● **WHAT IS NEEDED**: In the entries that follow, the first line to write out is the one containing "Почемуха (47, 2129)", and the last is the one containing "Животные (27, 2276)". Reproduce that stretch exactly, with nothing before or after it.

((

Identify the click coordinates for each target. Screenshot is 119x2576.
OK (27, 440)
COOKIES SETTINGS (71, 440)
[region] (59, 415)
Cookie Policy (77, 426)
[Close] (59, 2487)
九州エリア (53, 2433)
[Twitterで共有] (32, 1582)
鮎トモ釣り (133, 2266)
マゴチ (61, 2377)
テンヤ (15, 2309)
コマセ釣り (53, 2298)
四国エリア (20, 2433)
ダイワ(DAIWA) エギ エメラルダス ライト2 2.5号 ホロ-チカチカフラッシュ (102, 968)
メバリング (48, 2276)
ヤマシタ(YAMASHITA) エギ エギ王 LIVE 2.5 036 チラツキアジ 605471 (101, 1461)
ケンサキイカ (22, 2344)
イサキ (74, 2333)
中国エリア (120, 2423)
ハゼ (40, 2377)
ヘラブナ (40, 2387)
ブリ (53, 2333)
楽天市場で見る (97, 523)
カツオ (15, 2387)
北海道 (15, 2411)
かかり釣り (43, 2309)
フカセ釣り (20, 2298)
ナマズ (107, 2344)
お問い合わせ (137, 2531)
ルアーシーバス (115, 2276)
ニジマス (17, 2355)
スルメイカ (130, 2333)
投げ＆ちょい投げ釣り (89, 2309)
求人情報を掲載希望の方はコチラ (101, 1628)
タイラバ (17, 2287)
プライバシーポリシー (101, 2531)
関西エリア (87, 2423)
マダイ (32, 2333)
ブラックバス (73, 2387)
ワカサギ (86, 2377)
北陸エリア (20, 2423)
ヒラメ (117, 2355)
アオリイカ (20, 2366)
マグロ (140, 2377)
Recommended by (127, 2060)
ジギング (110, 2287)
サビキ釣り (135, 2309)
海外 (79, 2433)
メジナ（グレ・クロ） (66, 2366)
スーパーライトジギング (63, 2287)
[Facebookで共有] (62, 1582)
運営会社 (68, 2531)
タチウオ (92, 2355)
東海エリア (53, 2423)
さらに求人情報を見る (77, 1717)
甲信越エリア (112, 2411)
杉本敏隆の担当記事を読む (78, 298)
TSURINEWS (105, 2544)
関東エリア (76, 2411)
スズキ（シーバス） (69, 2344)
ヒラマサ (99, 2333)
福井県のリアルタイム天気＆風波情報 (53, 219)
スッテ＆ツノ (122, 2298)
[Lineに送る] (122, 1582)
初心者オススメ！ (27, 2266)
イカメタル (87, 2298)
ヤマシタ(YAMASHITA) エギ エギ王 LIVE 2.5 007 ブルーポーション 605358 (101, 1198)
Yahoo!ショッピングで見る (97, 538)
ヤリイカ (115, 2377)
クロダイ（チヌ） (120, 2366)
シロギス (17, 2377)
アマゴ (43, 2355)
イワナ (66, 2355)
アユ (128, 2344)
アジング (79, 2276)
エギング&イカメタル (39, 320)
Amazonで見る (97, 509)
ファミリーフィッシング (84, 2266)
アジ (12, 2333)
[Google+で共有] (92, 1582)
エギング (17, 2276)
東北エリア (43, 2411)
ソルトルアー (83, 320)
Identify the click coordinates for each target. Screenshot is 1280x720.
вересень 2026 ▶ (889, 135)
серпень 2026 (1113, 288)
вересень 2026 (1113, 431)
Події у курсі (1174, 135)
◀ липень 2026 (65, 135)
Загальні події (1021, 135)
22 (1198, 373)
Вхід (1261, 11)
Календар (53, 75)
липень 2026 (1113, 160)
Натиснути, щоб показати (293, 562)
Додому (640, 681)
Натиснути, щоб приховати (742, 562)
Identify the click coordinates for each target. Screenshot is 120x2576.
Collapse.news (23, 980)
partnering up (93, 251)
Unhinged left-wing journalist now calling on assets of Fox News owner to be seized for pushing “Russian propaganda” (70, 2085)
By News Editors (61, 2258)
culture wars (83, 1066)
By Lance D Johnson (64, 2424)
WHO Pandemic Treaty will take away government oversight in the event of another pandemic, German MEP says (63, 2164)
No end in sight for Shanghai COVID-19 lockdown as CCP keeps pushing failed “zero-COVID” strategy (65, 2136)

))
((

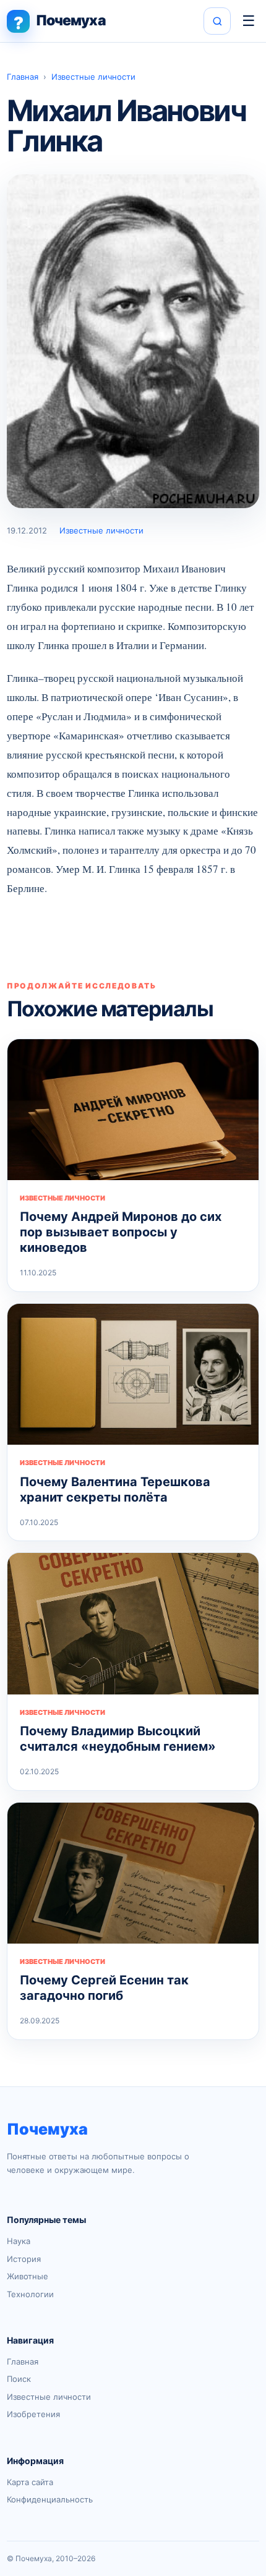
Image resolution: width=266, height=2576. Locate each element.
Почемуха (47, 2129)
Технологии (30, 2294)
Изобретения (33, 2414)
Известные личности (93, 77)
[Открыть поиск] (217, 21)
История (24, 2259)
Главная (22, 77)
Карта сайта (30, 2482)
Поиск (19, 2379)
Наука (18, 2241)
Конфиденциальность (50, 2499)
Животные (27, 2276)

))

● **ANSWER SPACE**:
Почемуха (47, 2129)
Технологии (30, 2294)
Изобретения (33, 2414)
Известные личности (93, 77)
[Открыть поиск] (217, 21)
История (24, 2259)
Главная (22, 77)
Карта сайта (30, 2482)
Поиск (19, 2379)
Наука (18, 2241)
Конфиденциальность (50, 2499)
Животные (27, 2276)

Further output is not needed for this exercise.